PROBLEM TO WORK ON ::
Retype every one of the rows below character for character, without altering anything.

++++ DATA FOR THE TASK ++++

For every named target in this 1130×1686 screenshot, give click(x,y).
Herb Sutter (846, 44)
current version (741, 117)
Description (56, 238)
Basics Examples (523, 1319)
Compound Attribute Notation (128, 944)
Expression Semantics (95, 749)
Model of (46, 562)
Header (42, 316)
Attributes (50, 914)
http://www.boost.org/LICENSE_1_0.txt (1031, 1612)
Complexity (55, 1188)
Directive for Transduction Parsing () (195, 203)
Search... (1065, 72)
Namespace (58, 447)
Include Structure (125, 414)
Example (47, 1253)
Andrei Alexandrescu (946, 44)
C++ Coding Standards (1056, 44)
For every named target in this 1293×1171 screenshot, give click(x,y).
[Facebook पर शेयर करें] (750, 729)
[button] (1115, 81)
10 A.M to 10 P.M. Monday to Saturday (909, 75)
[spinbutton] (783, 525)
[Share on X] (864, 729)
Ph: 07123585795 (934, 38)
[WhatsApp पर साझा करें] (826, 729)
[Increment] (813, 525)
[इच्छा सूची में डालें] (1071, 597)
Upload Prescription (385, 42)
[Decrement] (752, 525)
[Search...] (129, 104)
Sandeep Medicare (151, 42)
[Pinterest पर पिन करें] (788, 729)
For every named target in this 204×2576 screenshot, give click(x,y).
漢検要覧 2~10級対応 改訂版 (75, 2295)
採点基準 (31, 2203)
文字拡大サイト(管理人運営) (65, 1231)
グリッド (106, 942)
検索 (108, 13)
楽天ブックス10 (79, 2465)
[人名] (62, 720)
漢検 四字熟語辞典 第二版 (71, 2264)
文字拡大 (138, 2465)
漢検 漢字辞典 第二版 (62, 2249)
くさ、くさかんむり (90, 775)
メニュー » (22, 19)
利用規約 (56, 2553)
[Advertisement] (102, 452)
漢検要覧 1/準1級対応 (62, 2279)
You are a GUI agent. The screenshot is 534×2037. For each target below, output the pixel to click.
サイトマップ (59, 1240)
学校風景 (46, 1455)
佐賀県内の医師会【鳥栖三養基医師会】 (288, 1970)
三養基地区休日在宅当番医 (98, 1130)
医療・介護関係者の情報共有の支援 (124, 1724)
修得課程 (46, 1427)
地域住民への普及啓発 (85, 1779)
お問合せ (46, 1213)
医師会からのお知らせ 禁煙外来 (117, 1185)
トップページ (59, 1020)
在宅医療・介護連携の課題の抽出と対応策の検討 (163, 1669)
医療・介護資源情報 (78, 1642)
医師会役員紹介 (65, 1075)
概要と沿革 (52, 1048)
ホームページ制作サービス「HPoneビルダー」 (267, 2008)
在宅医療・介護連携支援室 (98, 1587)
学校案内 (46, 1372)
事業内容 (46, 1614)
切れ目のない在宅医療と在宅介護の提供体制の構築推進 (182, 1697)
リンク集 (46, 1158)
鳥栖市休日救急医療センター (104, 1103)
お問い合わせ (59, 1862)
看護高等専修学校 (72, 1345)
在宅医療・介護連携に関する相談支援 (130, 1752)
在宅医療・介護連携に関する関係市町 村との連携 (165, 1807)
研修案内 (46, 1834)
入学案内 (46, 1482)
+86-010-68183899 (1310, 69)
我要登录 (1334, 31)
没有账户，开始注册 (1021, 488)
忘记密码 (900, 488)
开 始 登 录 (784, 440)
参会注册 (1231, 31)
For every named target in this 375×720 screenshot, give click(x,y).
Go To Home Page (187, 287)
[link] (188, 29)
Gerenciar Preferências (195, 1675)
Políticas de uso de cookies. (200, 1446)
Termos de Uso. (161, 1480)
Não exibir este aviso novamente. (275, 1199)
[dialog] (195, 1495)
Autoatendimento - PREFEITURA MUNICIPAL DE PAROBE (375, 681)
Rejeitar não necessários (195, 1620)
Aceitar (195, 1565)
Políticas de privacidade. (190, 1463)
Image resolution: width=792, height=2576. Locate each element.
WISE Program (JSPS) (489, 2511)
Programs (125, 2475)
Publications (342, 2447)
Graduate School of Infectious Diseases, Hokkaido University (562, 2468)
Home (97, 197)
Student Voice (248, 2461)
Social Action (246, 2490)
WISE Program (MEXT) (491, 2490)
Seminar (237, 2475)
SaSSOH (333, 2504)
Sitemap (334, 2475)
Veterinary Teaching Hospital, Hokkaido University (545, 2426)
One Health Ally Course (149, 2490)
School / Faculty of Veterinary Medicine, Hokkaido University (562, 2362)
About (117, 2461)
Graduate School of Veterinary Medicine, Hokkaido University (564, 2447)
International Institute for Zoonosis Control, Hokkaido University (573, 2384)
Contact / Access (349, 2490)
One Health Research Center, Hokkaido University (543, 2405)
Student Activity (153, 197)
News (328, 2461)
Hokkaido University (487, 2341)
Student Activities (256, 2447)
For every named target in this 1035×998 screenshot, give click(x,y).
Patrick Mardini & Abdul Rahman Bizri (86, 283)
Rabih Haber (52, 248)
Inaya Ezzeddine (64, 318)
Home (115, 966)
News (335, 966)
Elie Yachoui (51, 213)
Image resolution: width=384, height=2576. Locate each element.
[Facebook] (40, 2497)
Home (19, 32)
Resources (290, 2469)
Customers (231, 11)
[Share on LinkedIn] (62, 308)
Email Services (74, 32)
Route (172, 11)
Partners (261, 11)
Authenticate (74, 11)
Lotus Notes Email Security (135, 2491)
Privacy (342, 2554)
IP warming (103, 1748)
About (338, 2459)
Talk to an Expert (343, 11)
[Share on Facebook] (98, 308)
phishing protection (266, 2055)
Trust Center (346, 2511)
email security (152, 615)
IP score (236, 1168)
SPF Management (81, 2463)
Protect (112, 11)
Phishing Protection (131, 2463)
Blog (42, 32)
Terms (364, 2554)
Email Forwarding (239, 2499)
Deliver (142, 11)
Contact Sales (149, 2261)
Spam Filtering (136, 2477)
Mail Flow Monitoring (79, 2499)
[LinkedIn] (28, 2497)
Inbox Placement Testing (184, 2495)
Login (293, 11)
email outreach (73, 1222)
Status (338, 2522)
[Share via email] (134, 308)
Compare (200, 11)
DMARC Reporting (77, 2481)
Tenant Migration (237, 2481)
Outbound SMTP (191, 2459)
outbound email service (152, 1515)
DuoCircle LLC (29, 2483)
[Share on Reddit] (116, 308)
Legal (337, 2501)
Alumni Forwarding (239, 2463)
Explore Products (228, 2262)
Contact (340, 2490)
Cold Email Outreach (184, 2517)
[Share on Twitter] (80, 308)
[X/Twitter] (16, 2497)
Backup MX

++++

FULL OUTPUT ::
For every named target in this 1130×1686 screenshot, give click(x,y).
Herb Sutter (846, 44)
current version (741, 117)
Description (56, 238)
Basics Examples (523, 1319)
Compound Attribute Notation (128, 944)
Expression Semantics (95, 749)
Model of (46, 562)
Header (42, 316)
Attributes (50, 914)
http://www.boost.org/LICENSE_1_0.txt (1031, 1612)
Complexity (55, 1188)
Directive for Transduction Parsing () (195, 203)
Search... (1065, 72)
Namespace (58, 447)
Include Structure (125, 414)
Example (47, 1253)
Andrei Alexandrescu (946, 44)
C++ Coding Standards (1056, 44)
For every named target in this 1293×1171 screenshot, give click(x,y).
[Facebook पर शेयर करें] (750, 729)
[button] (1115, 81)
10 A.M to 10 P.M. Monday to Saturday (909, 75)
[spinbutton] (783, 525)
[Share on X] (864, 729)
Ph: 07123585795 (934, 38)
[WhatsApp पर साझा करें] (826, 729)
[Increment] (813, 525)
[इच्छा सूची में डालें] (1071, 597)
Upload Prescription (385, 42)
[Decrement] (752, 525)
[Search...] (129, 104)
Sandeep Medicare (151, 42)
[Pinterest पर पिन करें] (788, 729)
For every named target in this 204×2576 screenshot, give click(x,y).
漢検要覧 2~10級対応 改訂版 (75, 2295)
採点基準 (31, 2203)
文字拡大サイト(管理人運営) (65, 1231)
グリッド (106, 942)
検索 (108, 13)
楽天ブックス10 (79, 2465)
[人名] (62, 720)
漢検 四字熟語辞典 第二版 (71, 2264)
文字拡大 (138, 2465)
漢検 漢字辞典 第二版 (62, 2249)
くさ、くさかんむり (90, 775)
メニュー » (22, 19)
利用規約 (56, 2553)
[Advertisement] (102, 452)
漢検要覧 1/準1級対応 (62, 2279)
You are a GUI agent. The screenshot is 534×2037. For each target below, output the pixel to click.
サイトマップ (59, 1240)
学校風景 (46, 1455)
佐賀県内の医師会【鳥栖三養基医師会】 (288, 1970)
三養基地区休日在宅当番医 (98, 1130)
医療・介護関係者の情報共有の支援 (124, 1724)
修得課程 (46, 1427)
地域住民への普及啓発 (85, 1779)
お問合せ (46, 1213)
医師会からのお知らせ 禁煙外来 (117, 1185)
トップページ (59, 1020)
在宅医療・介護連携の課題の抽出と対応策の検討 (163, 1669)
医療・介護資源情報 (78, 1642)
医師会役員紹介 (65, 1075)
概要と沿革 (52, 1048)
ホームページ制作サービス「HPoneビルダー」 (267, 2008)
在宅医療・介護連携支援室 (98, 1587)
学校案内 (46, 1372)
事業内容 (46, 1614)
切れ目のない在宅医療と在宅介護の提供体制の構築推進 (182, 1697)
リンク集 (46, 1158)
鳥栖市休日救急医療センター (104, 1103)
お問い合わせ (59, 1862)
看護高等専修学校 (72, 1345)
在宅医療・介護連携に関する相談支援 (130, 1752)
在宅医療・介護連携に関する関係市町 村との連携 (165, 1807)
研修案内 (46, 1834)
入学案内 (46, 1482)
+86-010-68183899 (1310, 69)
我要登录 (1334, 31)
没有账户，开始注册 (1021, 488)
忘记密码 (900, 488)
开 始 登 录 (784, 440)
参会注册 (1231, 31)
For every named target in this 375×720 screenshot, give click(x,y).
Go To Home Page (187, 287)
[link] (188, 29)
Gerenciar Preferências (195, 1675)
Políticas de uso de cookies. (200, 1446)
Termos de Uso. (161, 1480)
Não exibir este aviso novamente. (275, 1199)
[dialog] (195, 1495)
Autoatendimento - PREFEITURA MUNICIPAL DE PAROBE (375, 681)
Rejeitar não necessários (195, 1620)
Aceitar (195, 1565)
Políticas de privacidade. (190, 1463)
Image resolution: width=792, height=2576. Locate each element.
WISE Program (JSPS) (489, 2511)
Programs (125, 2475)
Publications (342, 2447)
Graduate School of Infectious Diseases, Hokkaido University (562, 2468)
Home (97, 197)
Student Voice (248, 2461)
Social Action (246, 2490)
WISE Program (MEXT) (491, 2490)
Seminar (237, 2475)
SaSSOH (333, 2504)
Sitemap (334, 2475)
Veterinary Teaching Hospital, Hokkaido University (545, 2426)
One Health Ally Course (149, 2490)
School / Faculty of Veterinary Medicine, Hokkaido University (562, 2362)
About (117, 2461)
Graduate School of Veterinary Medicine, Hokkaido University (564, 2447)
International Institute for Zoonosis Control, Hokkaido University (573, 2384)
Contact / Access (349, 2490)
One Health Research Center, Hokkaido University (543, 2405)
Student Activity (153, 197)
News (328, 2461)
Hokkaido University (487, 2341)
Student Activities (256, 2447)
For every named target in this 1035×998 screenshot, give click(x,y).
Patrick Mardini & Abdul Rahman Bizri (86, 283)
Rabih Haber (52, 248)
Inaya Ezzeddine (64, 318)
Home (115, 966)
News (335, 966)
Elie Yachoui (51, 213)
Image resolution: width=384, height=2576. Locate each element.
[Facebook] (40, 2497)
Home (19, 32)
Resources (290, 2469)
Customers (231, 11)
[Share on LinkedIn] (62, 308)
Email Services (74, 32)
Route (172, 11)
Partners (261, 11)
Authenticate (74, 11)
Lotus Notes Email Security (135, 2491)
Privacy (342, 2554)
IP warming (103, 1748)
About (338, 2459)
Talk to an Expert (343, 11)
[Share on Facebook] (98, 308)
phishing protection (266, 2055)
Trust Center (346, 2511)
email security (152, 615)
IP score (236, 1168)
SPF Management (81, 2463)
Protect (112, 11)
Phishing Protection (131, 2463)
Blog (42, 32)
Terms (364, 2554)
Email Forwarding (239, 2499)
Deliver (142, 11)
Contact Sales (149, 2261)
Spam Filtering (136, 2477)
Mail Flow Monitoring (79, 2499)
[LinkedIn] (28, 2497)
Inbox Placement Testing (184, 2495)
Login (293, 11)
email outreach (73, 1222)
Status (338, 2522)
[Share via email] (134, 308)
Compare (200, 11)
DMARC Reporting (77, 2481)
Tenant Migration (237, 2481)
Outbound SMTP (191, 2459)
outbound email service (152, 1515)
DuoCircle LLC (29, 2483)
[Share on Reddit] (116, 308)
Legal (337, 2501)
Alumni Forwarding (239, 2463)
Explore Products (228, 2262)
Contact (340, 2490)
Cold Email Outreach (184, 2517)
[Share on Twitter] (80, 308)
[X/Twitter] (16, 2497)
Backup MX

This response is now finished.